• TASK REQUIREMENTS
In the material, from the first line through the line that has "Action: (245, 112)", replace "Scripts" with "Settings" and give those lines again with nothing else changed.

• DATA SUPPLIED
==============================

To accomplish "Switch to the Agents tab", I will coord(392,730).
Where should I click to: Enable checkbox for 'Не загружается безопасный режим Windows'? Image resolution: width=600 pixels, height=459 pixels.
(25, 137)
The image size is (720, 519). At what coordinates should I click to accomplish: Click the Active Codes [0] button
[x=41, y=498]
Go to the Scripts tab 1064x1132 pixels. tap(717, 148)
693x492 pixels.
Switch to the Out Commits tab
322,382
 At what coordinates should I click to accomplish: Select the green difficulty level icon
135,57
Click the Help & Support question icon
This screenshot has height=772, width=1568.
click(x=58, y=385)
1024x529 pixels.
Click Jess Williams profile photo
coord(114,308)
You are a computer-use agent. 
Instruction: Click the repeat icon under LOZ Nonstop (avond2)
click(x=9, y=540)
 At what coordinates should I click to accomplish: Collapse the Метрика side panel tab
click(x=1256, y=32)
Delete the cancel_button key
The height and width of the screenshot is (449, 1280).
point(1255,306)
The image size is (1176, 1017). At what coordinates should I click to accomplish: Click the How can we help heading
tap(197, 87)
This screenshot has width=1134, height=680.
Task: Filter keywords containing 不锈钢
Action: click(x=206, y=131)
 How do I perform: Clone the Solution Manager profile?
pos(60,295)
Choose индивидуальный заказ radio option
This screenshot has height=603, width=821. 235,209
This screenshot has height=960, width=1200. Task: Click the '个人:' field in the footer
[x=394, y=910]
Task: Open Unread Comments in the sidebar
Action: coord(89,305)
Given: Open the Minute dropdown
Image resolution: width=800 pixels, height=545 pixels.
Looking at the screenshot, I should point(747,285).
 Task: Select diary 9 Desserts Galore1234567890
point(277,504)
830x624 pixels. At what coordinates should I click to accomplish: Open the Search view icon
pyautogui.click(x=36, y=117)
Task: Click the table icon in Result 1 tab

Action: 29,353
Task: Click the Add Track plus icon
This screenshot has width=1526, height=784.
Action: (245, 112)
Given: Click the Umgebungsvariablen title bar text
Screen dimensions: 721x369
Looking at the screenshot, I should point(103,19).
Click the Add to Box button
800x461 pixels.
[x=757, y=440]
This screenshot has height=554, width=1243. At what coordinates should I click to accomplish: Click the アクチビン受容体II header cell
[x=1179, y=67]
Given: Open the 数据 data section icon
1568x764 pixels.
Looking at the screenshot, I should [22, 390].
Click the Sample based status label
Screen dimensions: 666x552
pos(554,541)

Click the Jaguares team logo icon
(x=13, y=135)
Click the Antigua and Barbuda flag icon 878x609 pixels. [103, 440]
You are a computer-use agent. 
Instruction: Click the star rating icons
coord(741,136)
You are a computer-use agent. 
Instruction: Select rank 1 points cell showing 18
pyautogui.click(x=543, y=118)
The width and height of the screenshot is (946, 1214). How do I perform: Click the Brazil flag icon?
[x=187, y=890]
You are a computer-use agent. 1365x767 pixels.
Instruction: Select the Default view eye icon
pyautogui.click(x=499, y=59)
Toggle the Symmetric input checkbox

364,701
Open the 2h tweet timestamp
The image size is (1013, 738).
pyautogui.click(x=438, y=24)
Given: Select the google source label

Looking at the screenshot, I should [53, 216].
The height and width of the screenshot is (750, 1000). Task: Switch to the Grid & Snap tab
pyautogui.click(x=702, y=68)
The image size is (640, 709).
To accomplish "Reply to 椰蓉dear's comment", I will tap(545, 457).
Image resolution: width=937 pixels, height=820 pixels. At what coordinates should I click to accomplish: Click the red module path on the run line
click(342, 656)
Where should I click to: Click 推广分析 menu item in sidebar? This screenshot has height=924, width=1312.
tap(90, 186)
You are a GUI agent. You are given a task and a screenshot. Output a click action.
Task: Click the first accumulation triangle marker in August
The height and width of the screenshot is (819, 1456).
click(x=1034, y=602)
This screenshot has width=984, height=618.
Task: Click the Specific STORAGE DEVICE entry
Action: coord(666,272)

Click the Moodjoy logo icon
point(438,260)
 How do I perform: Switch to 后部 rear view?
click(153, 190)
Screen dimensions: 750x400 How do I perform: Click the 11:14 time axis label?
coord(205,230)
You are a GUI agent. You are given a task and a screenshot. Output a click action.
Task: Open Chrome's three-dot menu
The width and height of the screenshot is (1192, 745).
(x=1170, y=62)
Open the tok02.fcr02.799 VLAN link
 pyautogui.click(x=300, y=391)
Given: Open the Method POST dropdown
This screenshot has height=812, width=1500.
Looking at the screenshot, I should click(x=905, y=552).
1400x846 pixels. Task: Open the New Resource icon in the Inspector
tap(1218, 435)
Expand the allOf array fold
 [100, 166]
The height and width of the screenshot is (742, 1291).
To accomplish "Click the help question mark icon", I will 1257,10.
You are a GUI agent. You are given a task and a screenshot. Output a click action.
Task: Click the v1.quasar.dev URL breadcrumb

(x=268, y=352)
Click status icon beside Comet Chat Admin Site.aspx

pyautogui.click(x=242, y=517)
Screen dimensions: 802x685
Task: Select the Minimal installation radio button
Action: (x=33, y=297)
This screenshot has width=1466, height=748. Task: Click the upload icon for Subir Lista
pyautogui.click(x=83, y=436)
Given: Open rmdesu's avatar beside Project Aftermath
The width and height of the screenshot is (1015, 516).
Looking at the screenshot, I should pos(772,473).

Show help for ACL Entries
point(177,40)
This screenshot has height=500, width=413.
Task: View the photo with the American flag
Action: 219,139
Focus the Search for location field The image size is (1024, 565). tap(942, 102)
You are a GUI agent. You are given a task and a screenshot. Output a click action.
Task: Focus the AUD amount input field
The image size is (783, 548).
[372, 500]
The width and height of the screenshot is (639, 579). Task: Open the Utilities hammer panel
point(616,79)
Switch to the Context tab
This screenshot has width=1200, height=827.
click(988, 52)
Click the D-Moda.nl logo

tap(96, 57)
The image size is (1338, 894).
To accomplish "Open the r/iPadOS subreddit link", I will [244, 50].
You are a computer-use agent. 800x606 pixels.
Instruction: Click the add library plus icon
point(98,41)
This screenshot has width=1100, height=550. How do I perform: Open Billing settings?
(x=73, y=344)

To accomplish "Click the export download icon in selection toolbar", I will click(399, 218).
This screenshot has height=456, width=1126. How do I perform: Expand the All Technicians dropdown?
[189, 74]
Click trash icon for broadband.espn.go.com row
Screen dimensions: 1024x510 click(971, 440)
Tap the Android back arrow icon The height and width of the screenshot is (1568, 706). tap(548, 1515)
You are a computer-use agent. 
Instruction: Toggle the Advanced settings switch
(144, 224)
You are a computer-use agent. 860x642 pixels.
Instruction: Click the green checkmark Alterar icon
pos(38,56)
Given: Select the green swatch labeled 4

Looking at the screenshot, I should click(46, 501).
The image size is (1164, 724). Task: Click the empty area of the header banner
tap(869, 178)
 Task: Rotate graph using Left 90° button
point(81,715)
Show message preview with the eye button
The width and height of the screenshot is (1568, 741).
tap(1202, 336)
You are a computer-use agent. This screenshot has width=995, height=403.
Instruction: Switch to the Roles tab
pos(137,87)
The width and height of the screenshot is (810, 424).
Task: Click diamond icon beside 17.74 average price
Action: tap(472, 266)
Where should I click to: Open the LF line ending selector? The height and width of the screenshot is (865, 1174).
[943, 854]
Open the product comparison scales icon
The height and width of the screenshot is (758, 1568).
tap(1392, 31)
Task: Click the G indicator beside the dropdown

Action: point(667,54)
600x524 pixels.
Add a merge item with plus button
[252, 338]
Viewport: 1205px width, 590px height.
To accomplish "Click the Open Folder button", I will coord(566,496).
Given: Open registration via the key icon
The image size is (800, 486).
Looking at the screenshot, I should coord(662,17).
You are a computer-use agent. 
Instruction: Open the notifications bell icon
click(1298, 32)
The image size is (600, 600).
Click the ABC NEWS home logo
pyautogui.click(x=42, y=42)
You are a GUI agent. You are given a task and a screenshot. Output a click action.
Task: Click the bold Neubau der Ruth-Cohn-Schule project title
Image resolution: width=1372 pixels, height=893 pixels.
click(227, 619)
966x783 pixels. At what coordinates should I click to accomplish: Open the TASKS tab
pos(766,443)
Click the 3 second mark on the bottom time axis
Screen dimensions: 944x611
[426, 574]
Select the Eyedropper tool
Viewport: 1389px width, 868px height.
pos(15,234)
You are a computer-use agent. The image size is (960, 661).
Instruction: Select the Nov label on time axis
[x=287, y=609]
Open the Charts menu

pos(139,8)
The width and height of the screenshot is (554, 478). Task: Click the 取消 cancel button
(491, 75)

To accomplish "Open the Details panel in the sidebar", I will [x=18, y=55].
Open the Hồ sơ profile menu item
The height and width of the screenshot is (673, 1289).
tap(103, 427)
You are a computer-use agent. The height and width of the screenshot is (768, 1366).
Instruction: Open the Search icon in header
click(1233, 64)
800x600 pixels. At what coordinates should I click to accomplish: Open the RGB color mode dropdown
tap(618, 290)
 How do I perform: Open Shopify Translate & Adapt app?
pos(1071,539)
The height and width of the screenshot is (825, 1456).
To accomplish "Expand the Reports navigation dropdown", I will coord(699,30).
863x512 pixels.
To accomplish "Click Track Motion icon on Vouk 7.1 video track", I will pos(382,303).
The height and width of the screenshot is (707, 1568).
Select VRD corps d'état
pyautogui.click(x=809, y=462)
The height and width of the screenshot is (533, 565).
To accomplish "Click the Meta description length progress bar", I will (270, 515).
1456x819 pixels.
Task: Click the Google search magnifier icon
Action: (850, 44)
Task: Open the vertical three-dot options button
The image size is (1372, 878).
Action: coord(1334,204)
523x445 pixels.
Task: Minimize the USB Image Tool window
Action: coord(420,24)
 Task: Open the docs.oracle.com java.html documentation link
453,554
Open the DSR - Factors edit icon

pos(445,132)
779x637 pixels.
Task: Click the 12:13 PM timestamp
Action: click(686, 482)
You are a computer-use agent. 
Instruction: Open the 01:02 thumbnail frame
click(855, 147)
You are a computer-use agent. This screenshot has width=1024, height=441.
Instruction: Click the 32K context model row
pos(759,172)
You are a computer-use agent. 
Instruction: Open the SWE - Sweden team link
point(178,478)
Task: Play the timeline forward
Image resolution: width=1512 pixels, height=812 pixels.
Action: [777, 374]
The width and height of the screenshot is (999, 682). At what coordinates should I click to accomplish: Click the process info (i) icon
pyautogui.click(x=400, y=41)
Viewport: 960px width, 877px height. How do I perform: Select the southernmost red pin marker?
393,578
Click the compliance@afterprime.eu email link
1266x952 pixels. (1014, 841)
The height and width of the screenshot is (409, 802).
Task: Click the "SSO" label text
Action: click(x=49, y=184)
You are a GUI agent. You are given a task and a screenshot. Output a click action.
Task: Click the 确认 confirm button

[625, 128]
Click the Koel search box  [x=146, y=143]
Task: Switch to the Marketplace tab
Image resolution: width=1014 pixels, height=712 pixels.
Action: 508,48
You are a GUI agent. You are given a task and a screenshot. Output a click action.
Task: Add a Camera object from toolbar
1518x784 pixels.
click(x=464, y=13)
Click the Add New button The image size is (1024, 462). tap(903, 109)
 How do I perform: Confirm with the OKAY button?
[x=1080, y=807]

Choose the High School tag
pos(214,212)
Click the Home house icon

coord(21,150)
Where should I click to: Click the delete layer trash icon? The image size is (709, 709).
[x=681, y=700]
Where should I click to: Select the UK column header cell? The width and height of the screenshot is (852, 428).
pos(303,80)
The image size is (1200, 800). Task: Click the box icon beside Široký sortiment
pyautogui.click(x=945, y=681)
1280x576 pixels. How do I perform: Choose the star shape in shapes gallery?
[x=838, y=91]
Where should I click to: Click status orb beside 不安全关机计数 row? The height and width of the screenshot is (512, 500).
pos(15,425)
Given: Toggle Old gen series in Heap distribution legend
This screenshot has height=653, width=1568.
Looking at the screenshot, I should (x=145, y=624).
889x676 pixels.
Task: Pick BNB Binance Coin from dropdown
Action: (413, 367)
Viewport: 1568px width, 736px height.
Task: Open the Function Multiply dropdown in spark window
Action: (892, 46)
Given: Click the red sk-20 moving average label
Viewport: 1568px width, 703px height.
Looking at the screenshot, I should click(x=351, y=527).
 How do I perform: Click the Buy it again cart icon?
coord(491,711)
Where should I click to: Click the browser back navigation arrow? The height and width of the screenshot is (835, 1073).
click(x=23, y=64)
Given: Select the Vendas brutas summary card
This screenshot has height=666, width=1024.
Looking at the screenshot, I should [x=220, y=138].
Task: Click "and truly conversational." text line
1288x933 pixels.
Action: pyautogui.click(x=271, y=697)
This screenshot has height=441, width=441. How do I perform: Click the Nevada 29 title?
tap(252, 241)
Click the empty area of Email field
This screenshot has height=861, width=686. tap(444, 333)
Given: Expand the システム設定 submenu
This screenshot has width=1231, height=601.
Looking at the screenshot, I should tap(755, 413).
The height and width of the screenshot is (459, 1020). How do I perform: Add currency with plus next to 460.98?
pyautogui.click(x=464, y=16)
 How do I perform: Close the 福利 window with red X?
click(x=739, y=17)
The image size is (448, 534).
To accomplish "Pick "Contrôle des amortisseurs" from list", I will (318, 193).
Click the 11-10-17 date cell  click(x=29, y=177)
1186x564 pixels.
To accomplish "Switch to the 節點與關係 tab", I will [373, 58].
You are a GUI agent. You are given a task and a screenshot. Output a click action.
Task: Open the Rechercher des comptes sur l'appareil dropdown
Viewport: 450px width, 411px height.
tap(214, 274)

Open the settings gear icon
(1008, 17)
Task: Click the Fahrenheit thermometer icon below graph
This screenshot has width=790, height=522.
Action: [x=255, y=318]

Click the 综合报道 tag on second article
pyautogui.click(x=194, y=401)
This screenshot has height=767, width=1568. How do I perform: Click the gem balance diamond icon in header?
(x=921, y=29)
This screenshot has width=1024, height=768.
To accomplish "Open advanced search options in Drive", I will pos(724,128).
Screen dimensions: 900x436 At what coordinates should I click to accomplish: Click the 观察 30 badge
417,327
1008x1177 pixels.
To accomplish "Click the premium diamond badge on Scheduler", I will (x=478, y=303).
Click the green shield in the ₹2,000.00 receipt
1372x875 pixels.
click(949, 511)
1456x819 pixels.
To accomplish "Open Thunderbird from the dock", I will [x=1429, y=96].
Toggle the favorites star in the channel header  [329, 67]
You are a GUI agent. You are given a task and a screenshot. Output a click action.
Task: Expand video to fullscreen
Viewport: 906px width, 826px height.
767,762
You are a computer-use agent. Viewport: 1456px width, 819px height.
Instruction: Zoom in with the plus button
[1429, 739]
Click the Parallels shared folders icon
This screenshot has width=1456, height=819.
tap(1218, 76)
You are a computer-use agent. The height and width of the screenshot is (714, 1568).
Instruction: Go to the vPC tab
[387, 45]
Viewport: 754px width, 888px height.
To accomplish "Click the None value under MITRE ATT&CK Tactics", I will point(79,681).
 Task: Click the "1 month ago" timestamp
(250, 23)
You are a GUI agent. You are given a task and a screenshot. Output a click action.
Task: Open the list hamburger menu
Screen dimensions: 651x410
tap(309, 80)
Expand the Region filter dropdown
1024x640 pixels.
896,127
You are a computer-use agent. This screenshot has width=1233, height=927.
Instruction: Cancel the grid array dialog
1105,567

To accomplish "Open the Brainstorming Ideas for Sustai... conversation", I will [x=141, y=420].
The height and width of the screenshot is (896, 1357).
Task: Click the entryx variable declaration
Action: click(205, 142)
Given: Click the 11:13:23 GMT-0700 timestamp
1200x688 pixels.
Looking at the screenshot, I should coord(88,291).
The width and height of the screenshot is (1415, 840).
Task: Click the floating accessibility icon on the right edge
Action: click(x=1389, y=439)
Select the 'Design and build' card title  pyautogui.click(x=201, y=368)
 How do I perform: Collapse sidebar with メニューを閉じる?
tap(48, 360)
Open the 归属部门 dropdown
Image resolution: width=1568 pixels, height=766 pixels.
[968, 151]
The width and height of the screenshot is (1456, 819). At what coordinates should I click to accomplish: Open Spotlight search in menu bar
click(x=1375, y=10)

==============================

• RIGHT ANSWER
To accomplish "Switch to the Agents tab", I will coord(392,730).
Where should I click to: Enable checkbox for 'Не загружается безопасный режим Windows'? Image resolution: width=600 pixels, height=459 pixels.
(25, 137)
The image size is (720, 519). At what coordinates should I click to accomplish: Click the Active Codes [0] button
[x=41, y=498]
Go to the Settings tab 1064x1132 pixels. tap(717, 148)
693x492 pixels.
Switch to the Out Commits tab
322,382
 At what coordinates should I click to accomplish: Select the green difficulty level icon
135,57
Click the Help & Support question icon
This screenshot has height=772, width=1568.
click(x=58, y=385)
1024x529 pixels.
Click Jess Williams profile photo
coord(114,308)
You are a computer-use agent. 
Instruction: Click the repeat icon under LOZ Nonstop (avond2)
click(x=9, y=540)
 At what coordinates should I click to accomplish: Collapse the Метрика side panel tab
click(x=1256, y=32)
Delete the cancel_button key
The height and width of the screenshot is (449, 1280).
point(1255,306)
The image size is (1176, 1017). At what coordinates should I click to accomplish: Click the How can we help heading
tap(197, 87)
This screenshot has width=1134, height=680.
Task: Filter keywords containing 不锈钢
Action: click(x=206, y=131)
 How do I perform: Clone the Solution Manager profile?
pos(60,295)
Choose индивидуальный заказ radio option
This screenshot has height=603, width=821. 235,209
This screenshot has height=960, width=1200. Task: Click the '个人:' field in the footer
[x=394, y=910]
Task: Open Unread Comments in the sidebar
Action: coord(89,305)
Given: Open the Minute dropdown
Image resolution: width=800 pixels, height=545 pixels.
Looking at the screenshot, I should point(747,285).
 Task: Select diary 9 Desserts Galore1234567890
point(277,504)
830x624 pixels. At what coordinates should I click to accomplish: Open the Search view icon
pyautogui.click(x=36, y=117)
Task: Click the table icon in Result 1 tab

Action: 29,353
Task: Click the Add Track plus icon
This screenshot has width=1526, height=784.
Action: (245, 112)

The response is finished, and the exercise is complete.